Stored data =>
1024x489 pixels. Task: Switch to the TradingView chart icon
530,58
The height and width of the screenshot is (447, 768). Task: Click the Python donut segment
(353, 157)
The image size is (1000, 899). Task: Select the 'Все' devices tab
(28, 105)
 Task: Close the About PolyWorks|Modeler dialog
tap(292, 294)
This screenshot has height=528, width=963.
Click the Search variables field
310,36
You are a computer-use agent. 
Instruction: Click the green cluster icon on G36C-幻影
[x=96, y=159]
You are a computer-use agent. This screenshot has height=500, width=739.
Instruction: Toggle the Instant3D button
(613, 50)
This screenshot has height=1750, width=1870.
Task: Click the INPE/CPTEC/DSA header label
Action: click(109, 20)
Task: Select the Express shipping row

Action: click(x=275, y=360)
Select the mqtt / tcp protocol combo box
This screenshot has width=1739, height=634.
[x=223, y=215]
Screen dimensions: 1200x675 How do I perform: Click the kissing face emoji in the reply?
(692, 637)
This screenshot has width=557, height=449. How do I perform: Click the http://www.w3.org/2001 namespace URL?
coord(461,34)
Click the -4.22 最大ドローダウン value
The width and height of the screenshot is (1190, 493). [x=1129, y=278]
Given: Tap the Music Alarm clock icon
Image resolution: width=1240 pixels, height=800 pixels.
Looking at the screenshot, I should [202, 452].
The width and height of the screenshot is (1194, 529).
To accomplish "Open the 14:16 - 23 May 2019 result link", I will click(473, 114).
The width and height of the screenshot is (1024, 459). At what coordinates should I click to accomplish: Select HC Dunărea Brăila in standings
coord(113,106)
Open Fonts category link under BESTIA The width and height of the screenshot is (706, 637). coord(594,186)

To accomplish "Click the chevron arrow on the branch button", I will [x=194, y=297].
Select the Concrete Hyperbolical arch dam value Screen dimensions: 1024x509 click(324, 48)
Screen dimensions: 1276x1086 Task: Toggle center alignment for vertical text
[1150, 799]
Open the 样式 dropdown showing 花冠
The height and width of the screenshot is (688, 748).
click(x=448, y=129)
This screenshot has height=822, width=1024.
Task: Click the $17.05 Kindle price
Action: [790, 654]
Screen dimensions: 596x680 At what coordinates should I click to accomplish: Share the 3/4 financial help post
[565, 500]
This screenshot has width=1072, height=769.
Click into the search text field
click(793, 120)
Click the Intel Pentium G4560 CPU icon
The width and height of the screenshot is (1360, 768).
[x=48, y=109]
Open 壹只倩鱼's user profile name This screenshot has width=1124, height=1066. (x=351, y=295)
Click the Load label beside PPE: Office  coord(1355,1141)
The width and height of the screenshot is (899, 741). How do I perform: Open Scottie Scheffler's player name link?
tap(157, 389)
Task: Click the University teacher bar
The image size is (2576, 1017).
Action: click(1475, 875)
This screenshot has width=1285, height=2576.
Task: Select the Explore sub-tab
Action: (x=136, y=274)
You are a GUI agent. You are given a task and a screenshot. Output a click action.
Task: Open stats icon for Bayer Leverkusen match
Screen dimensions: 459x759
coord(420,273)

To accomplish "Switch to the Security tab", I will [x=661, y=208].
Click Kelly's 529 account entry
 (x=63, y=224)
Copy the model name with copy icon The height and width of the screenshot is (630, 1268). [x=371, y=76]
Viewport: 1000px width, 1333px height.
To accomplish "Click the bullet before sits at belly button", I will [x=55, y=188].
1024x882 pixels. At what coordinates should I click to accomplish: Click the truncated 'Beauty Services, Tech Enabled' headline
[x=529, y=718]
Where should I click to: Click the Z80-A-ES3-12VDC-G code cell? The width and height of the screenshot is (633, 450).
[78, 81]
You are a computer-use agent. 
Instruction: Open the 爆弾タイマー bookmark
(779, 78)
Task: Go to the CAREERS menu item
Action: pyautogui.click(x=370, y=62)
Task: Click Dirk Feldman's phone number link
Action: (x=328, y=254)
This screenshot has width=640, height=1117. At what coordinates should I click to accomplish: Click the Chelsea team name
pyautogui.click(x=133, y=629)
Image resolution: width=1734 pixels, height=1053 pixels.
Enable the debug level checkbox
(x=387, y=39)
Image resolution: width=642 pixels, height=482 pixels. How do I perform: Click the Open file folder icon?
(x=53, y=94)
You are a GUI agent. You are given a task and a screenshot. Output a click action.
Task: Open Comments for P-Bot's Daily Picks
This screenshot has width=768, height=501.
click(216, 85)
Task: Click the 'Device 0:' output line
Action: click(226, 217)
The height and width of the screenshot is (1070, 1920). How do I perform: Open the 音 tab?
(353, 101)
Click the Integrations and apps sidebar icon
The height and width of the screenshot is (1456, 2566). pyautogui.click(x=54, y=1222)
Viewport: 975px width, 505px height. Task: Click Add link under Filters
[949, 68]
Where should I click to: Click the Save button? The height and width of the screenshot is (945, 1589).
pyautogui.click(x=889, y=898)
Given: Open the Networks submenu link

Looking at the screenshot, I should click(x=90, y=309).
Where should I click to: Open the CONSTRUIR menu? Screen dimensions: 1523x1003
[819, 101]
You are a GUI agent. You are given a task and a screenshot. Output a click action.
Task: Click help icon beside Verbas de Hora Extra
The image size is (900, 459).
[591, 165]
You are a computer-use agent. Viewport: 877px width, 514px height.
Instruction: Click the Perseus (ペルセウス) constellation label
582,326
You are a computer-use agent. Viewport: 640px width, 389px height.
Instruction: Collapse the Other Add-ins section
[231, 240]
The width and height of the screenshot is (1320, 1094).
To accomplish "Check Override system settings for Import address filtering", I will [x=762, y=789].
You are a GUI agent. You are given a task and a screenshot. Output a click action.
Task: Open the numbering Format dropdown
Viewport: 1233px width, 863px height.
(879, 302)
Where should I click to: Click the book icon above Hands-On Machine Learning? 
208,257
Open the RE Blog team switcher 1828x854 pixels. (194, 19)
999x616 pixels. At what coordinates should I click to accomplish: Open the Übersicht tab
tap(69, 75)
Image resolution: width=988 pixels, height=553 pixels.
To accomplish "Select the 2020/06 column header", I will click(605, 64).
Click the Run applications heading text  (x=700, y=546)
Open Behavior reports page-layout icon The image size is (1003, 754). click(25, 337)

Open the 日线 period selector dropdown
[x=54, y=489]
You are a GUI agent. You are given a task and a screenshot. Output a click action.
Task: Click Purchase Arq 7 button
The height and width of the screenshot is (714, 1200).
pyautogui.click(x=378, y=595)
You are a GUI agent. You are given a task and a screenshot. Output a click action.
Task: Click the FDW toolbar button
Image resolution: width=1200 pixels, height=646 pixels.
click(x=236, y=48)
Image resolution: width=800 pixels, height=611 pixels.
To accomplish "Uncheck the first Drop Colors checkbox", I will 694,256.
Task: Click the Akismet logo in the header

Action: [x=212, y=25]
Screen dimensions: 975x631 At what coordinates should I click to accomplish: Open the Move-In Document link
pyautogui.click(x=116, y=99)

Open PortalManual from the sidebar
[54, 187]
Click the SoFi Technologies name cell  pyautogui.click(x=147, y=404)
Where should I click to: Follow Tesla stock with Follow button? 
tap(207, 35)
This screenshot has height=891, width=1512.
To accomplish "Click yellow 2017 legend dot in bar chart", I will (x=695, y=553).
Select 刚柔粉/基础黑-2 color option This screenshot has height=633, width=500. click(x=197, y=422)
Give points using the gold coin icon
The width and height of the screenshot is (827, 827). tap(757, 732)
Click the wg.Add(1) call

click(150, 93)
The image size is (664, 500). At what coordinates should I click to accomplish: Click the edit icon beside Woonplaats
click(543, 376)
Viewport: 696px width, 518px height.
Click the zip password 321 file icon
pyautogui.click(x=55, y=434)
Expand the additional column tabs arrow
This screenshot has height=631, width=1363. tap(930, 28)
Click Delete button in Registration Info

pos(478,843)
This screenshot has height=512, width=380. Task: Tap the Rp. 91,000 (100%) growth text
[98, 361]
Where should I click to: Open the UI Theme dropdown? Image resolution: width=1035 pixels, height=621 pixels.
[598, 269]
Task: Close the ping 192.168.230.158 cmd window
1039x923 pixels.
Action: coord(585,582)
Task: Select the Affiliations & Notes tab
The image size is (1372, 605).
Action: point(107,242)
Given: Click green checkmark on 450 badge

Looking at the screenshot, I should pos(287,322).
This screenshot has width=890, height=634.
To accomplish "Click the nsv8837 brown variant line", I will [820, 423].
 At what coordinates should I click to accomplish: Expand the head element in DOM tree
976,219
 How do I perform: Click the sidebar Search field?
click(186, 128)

Assignment => Every line above from the line with "Image resolution: width=988" to the line with "Open Behavior reports", both included, must be reproduced exactly, and no other line may appear.

Output for this task =>
Image resolution: width=988 pixels, height=553 pixels.
To accomplish "Select the 2020/06 column header", I will click(605, 64).
Click the Run applications heading text  (x=700, y=546)
Open Behavior reports page-layout icon The image size is (1003, 754). click(25, 337)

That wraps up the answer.